Lennon’s knowledge of the elite avant-garde included familiarity with both Karlheinz Stockhausen and John Cage.14 Yoko Ono, more importantly, was a collaborator of Cage’s and, like many others in the Fluxus movement, her artwork manifested many of Cage’s ideas. The very fact that Ono and Lennon had periodic contact prior to 1968 indicates that Lennon had access to artistic circles where Cage’s influence was strongly felt. Specific works that might have influenced “Revolution 9” include Cage’s Rozart Mix, a 1965 work to be performed live that calls for 88 tape loops fed through twelve machines by at least four performers. The loops are to be cut to a wide variety of different lengths and run forward and backward; Cage further suggests using “non-pop” music (i.e., classical recordings) and speaking voices as source material (Cage: Rozart Mix score, p. 1, 4). Lennon also most likely knew Stockhausen’s tape works Hymnen (1966-67) and Gesang der Jünglinge (1955–6), both of which use voices, tape and electronic effects. Neither Rozart nor Hymnen were publicly available in commer-cially available recorded form, but Lennon could have known either work or both through tapes or acetates circulating privately.15 A ten-minute electronic tape realization of Cage’s Fontana Mix was widely available in an LP version that shares the playful, improvisatory spirit of “Revolution 9.” On the other hand, the two-hour long Hymnen is like “Revolution 9” in several significant, if superficial, respects (particularly Region 1) and constitutes a similarly somewhat-ambiguous sociopolitical critique.16

The use of classical music as source material in these instances was probably intended as a form of radicalism, skewering or skewing the popular understanding of traditional repertoire (with its implications of old-fashioned and socially conservative institutions and patterns of behavior known collectively in youth culture of the time as “the estab-lishment”) through fragmentation and recontextualization. In this respect, it is interesting to note that Lennon disguised his source

John Lennon's “Revolution 9” 227

material, never allowing any pre-existing musical theme to come into the foreground. Specific composers or works are never readily apparent. In other words, he’s not merely painting a moustache on the “Mona Lisa,” but is absorbing into his artwork pitch material and textures from recorded repertoire, together with accompanying social implications of these traditions.

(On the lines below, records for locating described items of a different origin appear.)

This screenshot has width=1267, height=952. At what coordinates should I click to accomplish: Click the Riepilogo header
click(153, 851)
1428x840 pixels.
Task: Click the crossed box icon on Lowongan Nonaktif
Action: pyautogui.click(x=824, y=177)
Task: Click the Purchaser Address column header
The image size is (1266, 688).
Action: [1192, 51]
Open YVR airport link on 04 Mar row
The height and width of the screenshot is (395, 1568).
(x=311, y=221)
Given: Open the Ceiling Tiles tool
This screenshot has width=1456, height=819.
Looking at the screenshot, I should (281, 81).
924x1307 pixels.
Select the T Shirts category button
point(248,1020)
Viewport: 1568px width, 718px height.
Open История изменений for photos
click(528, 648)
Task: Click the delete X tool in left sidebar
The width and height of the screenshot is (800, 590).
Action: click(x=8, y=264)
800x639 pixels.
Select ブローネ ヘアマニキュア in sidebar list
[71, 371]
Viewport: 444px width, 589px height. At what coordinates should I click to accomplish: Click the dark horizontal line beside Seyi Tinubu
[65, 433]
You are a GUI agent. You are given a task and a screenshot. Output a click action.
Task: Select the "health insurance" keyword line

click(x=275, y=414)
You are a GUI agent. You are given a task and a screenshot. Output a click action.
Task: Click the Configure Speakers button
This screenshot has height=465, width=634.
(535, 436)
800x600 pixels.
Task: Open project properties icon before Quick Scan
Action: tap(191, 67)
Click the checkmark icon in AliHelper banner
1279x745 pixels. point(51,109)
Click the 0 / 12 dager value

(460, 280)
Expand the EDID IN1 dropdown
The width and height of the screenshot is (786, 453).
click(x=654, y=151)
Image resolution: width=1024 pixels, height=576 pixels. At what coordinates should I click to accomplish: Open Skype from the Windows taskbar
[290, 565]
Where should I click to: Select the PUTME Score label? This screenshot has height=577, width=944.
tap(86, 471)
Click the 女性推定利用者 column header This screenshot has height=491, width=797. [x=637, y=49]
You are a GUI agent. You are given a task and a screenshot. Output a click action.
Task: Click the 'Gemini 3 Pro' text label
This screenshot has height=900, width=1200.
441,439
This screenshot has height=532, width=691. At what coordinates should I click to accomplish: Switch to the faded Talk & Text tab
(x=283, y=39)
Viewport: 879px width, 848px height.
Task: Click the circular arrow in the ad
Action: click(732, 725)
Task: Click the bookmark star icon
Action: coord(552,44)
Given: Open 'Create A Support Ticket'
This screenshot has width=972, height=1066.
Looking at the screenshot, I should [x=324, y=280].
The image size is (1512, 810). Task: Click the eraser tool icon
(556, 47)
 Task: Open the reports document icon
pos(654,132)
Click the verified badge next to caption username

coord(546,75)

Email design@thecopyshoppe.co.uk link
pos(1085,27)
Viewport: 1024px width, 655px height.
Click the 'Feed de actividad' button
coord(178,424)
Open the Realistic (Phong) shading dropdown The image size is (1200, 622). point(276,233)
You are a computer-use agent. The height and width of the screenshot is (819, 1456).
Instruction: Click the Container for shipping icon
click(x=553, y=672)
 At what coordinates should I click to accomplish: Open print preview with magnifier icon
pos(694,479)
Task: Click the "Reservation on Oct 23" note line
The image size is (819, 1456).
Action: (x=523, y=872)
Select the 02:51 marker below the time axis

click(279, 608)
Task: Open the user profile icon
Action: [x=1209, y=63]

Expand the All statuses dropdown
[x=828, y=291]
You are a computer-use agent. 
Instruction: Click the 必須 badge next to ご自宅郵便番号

In its techniques, “Revolution 9” cannot be adequately described as a direct descendant of either Stockhausen or Cage, but shows a little of both: Stockhausen’s use of clear, preconceived and composer-controlled form, including timed elements; Cage’s improvisational use of tape loops, particularly in massed textures. Cage favored a nontraditional formal construction that emphasized discontinuity. Stockhausen pursued a similar aesthetic (but including strict parameters not found inCage) that he called “moment form” (Toop, “3. Aesthetic Position”).17

“Revolution 9” certainly has much in common with these twin aes-thetics but also seems to contradict them with a traditional reliance on arch structures, climax and long-range similarities—devices Cage con-sidered “banal” (Cage 1961, 75). Here it seems more relevant to cite Lennon’s history as a successful songwriter. Likewise his very personal message (“riding the vehicle of his political stance”) and intention (“painting in sound a picture of a revolution”) is typical of neither Stockhausen nor Cage, both of whom favored more complex and ambiguous projections that emphasized form and the handling of content over personal or extramusical expression. Lastly, the repertoire of available Beatles’s recording techniques, though sophisticated in the pop world, are significantly more limited than those found in Stockhausen and Cage and have their own precedents in the Beatles earlier recordings. Thus “Revolution 9,” like most Beatles tracks, cries out to be considered on its own terms, reflective of styles both contemporary and traditional, but in the end beholden to neither.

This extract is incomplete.